- Born: Benjamin Saul Byer January 8, 1971
- Died: July 3, 2008 (aged 37) Cleveland, Ohio
- Cause of death: Amyotrophic lateral sclerosis
- Resting place: Shalom Memorial Park Arlington Heights, Illinois
- Spouse: Josephine Christopher
- Children: 1

= Ben Byer =

American dramatist

Ben Byer (January 8, 1971 – July 3, 2008) was an American stage actor and playwright. His experiences after being diagnosed with Amyotrophic lateral sclerosis (ALS) are documented in the 2007 film Indestructible.

==Biography==

===Early life and education===
Benjamin Saul Byer was born January 8, 1971, to Barbara and Stephen Byer. One of five children, he graduated from Evanston Township High School. He studied journalism at Indiana University and film theory at the University of Paris.

===Career===
Byer began his career as a translator at the Cannes Film Festival, which led him to theatre and movie industry jobs in Los Angeles. He also worked in theatre in Chicago as a playwright and actor. He directed his first play, Take it Deep, in 2000.

After being diagnosed with Amyotrophic lateral sclerosis in 2002, he began documenting his life on camera.
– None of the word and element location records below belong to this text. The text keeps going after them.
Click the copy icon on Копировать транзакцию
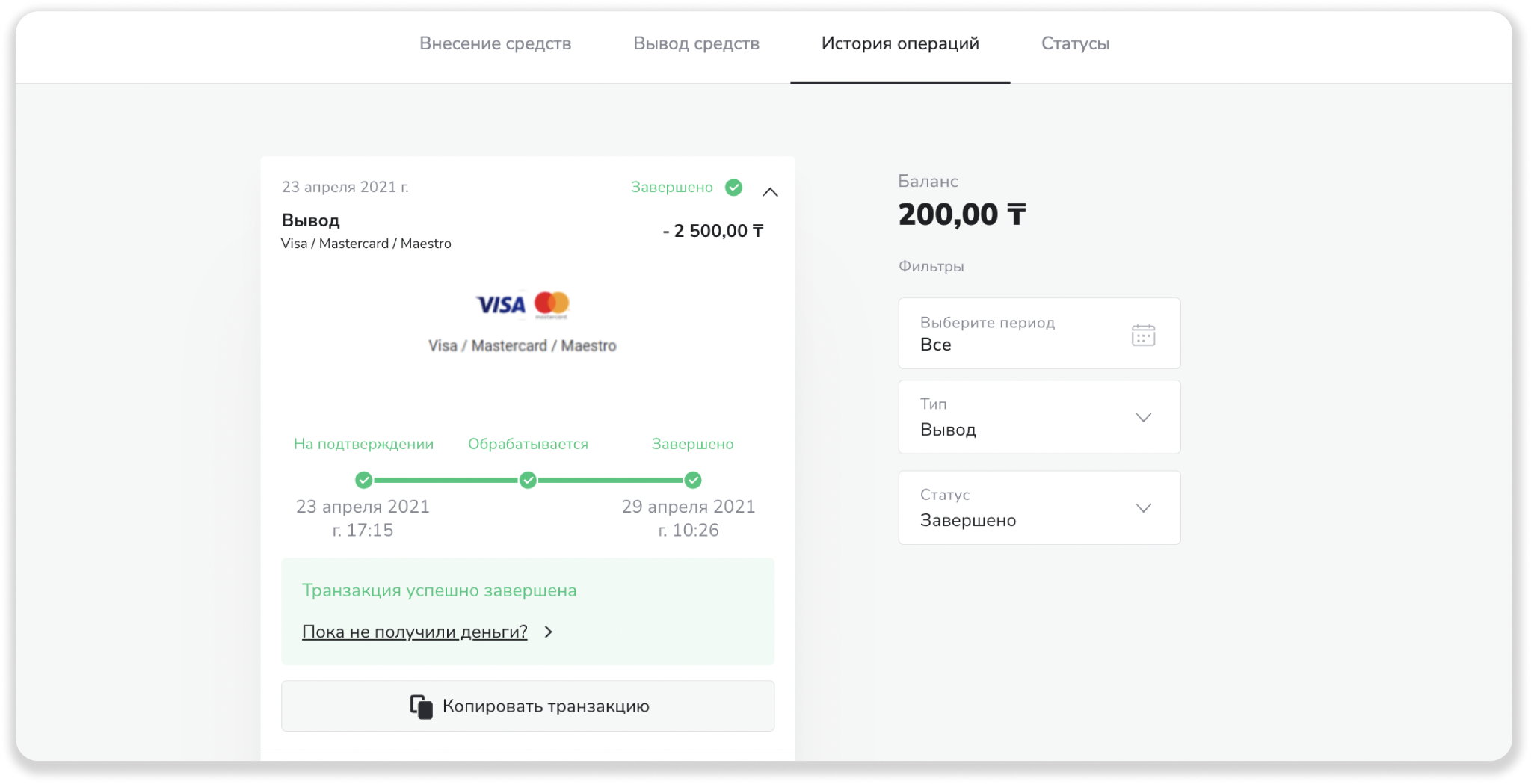Image resolution: width=1531 pixels, height=784 pixels. [421, 706]
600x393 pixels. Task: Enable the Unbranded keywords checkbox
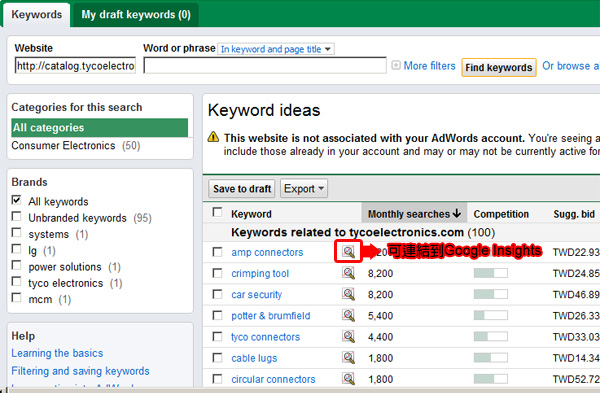(16, 216)
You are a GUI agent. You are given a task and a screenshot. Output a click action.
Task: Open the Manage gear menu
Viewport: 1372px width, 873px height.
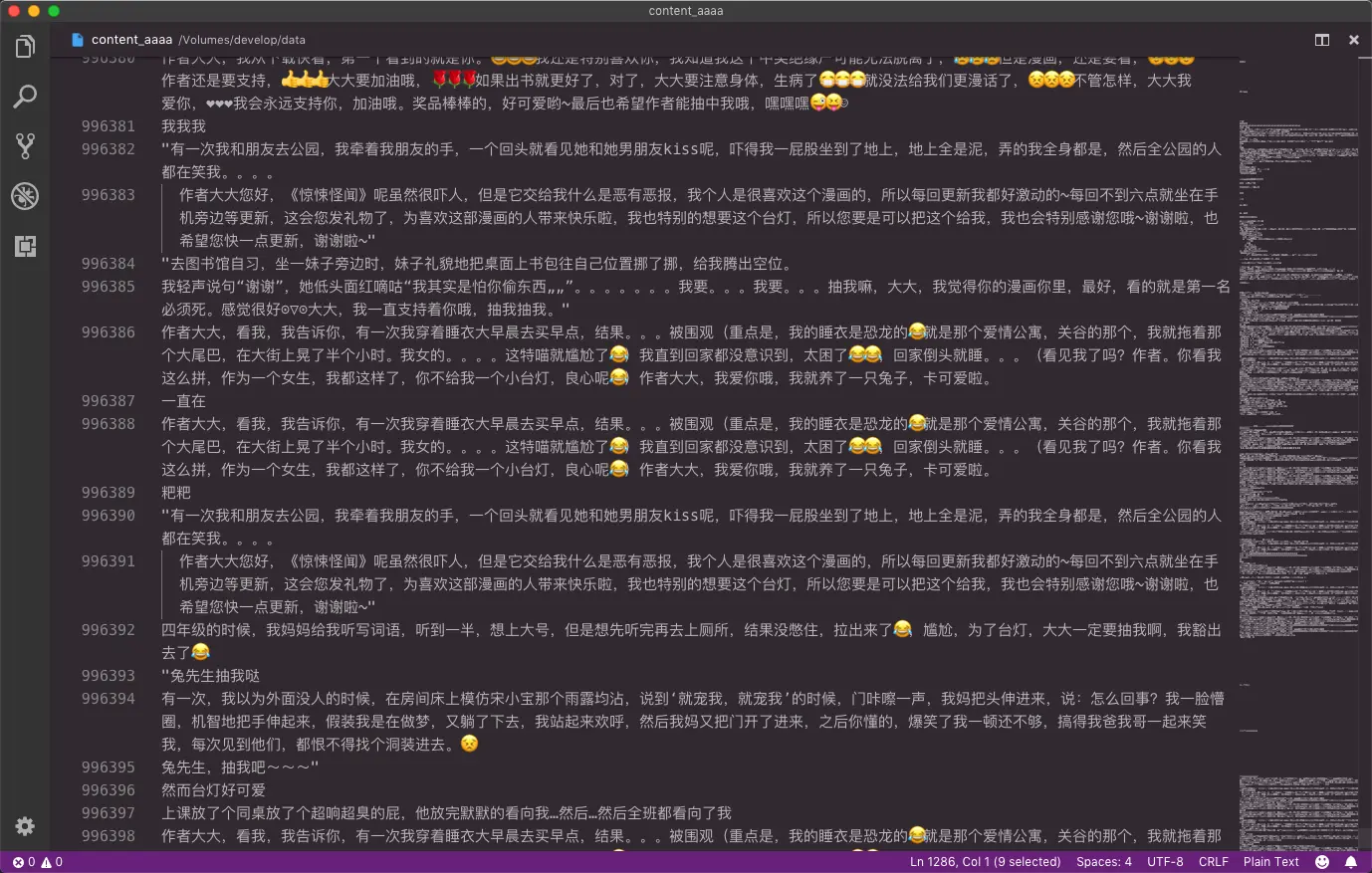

He spent the next three years keeping a video diary as he sought treatments in six countries, including having fetal cells injected directly into his brain in 2004. Although Byer did show improvements in his speech in the days following the procedure, the improvements did not last. Within the first month following the procedure, his previous ALS symptoms had returned. His footage was incorporated into film shot by Roko Belic to form the 2007 documentary film Indestructible film.

===Marriage and children===
Byer and his wife, Josephine Christopher, adopted a son, John Anthony Byer, shortly before his diagnosis with ALS.

===Death and afterward===
Byer died of ALS complications on July 3, 2008, in Cleveland, Ohio. He was interred at Shalom Memorial Park in Arlington Heights, Illinois.

==Awards==
Ben Byer won the award of Best Documentary Film at the 2008 Byron Bay International Film Festival for the movie Indestructible. Top Ten documentaries of all time.